Posted by Dawn-Ann on October 17, 2008
I am reading a fascinating book called Realm of the Ring Lords, which looks at ancient legends to see if there may have been some basis in fact to them. It goes into a lot of cool things like dragon queens and ring lords and their possible foundations in ancient history. Anyway, there’s an interesting chapter on King Arthur which says he may have been a Scot. Here’s a brief quote:
[After going through various kings that others had attributed to be King Arthur, the author says], “What is certain is that, in the year 600, another royal Arthur fought at the subsequent Battle of Camelyn, west of Falkirk in Scotland – a battle which is detailed in the Chronicles of the Picts and Scots. This other Arthur was undoubtedly the famed king of the Grail stories. Not only was he proclaimed High King and Sovereign Commander of the Britons in 574, but he was the only recorded Arthur ever born as the son of a Pendragon. He was Prince Arthur of Dalriada, the son of King Aedan mac Gabran of Scots, and his mother was Ygerna d’Avallon whose own mother, Viviane del Acqs, was the recognized Lady of the Lake. Born in 559, he was the only royal Arthur with a son named Modred and a sister called Morgaine (referred to in Royal Irish Academy texts as ‘Muirgein, daughter of Aedan in Belach Gabrain’), just as related in the Grail legends. Arthur’s primary seat was at Carlisle – the City of the legion (Caer leon) – from where he controlled the military defence of the English-Scottish border country. Arthur mac Aedan is cited in St. Adamnan of Iona’s 7th-century Life of St. Columba; his kingly installation by the druid Merlin Emrys is recorded in the Chronicle of the Scots; his legacy is upheld by the Celtic Apostolic Church of Scotland, while famous conflicts (including the Battle of Badon Hill) with which he is traditionally associated are recorded in the Chronicles of Holyrood and of Melrose, the Irish Tigernach Annals and the Books of Leinster and Ballymote.”
Interesting. Who’d have thunk it?
Posted by Dawn-Ann on October 16, 2008
I had the most unusual experience on the train home tonight. I was sitting there gazing out the window, my mind a million miles away, when I heard a voice beside me say, “Excuse me. Do you drink coffee?” I looked over and saw a Native woman about my age. I said yes I do drink coffee – in the mornings when I’m trying to wake up. With that, she slipped a $5 bill from her pocket into my hand. I sensed an importance to what she was doing and held the crumpled bill, waiting.
With a soft voice she launched into a story about how someone had given her five fives today and she felt that she couldn’t keep them all; that it was in some way bad luck. I didn’t understand much of what she was saying. She talked around in circles, embarrassed, yet seeming compelled to carry on. Her words kept tumbling out; then she’d laugh and make a self-deprecating comment.
I kept watching her while she talked, maintaining eye contact.

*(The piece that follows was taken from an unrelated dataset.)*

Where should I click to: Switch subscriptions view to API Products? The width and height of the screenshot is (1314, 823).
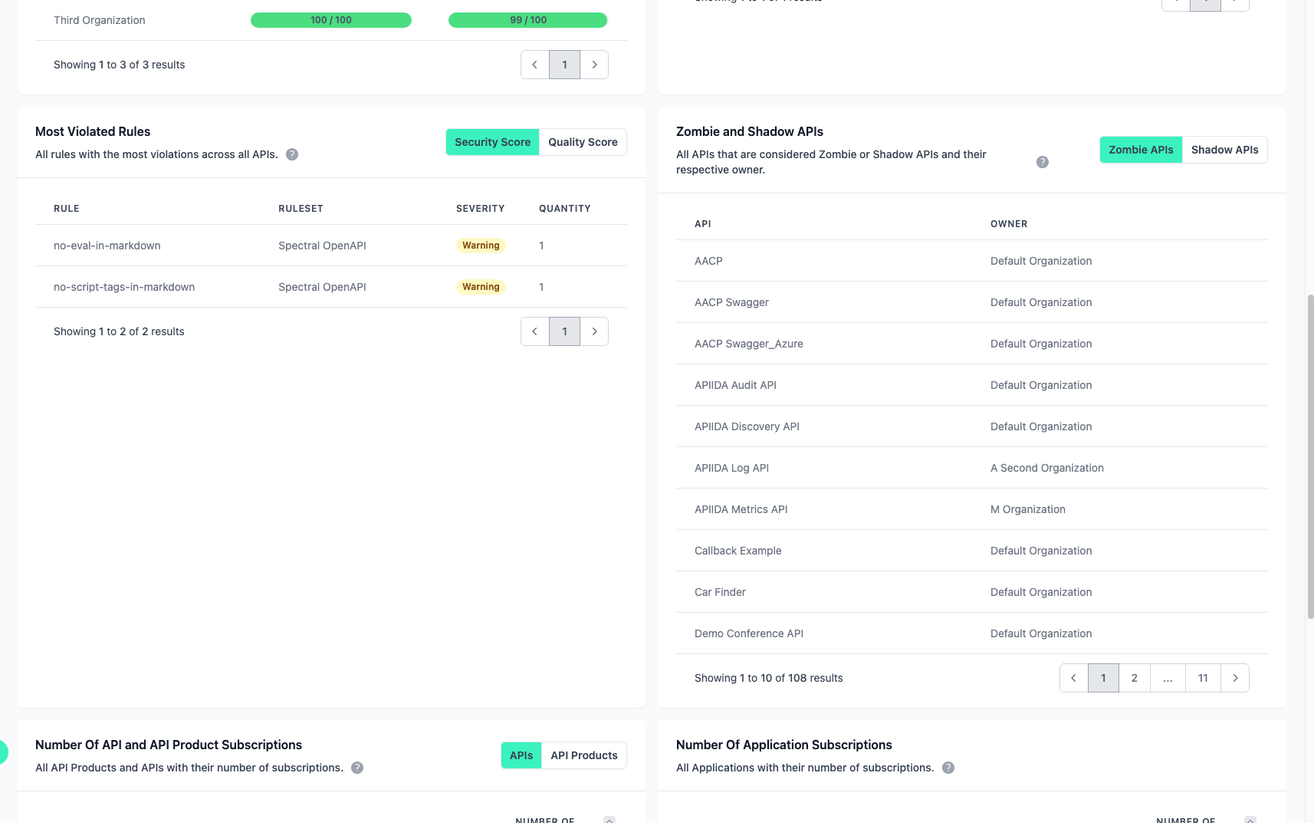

Something about this interaction held me spellbound and I wanted to show the utmost respect to her. Finally I said, “I think I understand.” She laughed. She thought I meant I understand you’re nuts, Lady. But I said, “No really. It’s like giving back in a way.” She looked me dead in the eye, a small smile playing around her lips, grateful that I’d caught on. “That’s it exactly,” she said.
At that moment we arrived at my station and I got up to leave. “Have a wonderful evening,” I told her. She smiled and returned the greeting, her happiness making her face beautiful. All the way home I thought of her and wondered if I’d ever see her again. Something happened there tonight, some kind of graced moment that I’ll remember for a long time. I decided to keep the bill in my coat pocket, ready to pay forward to someone else when the right moment presents itself.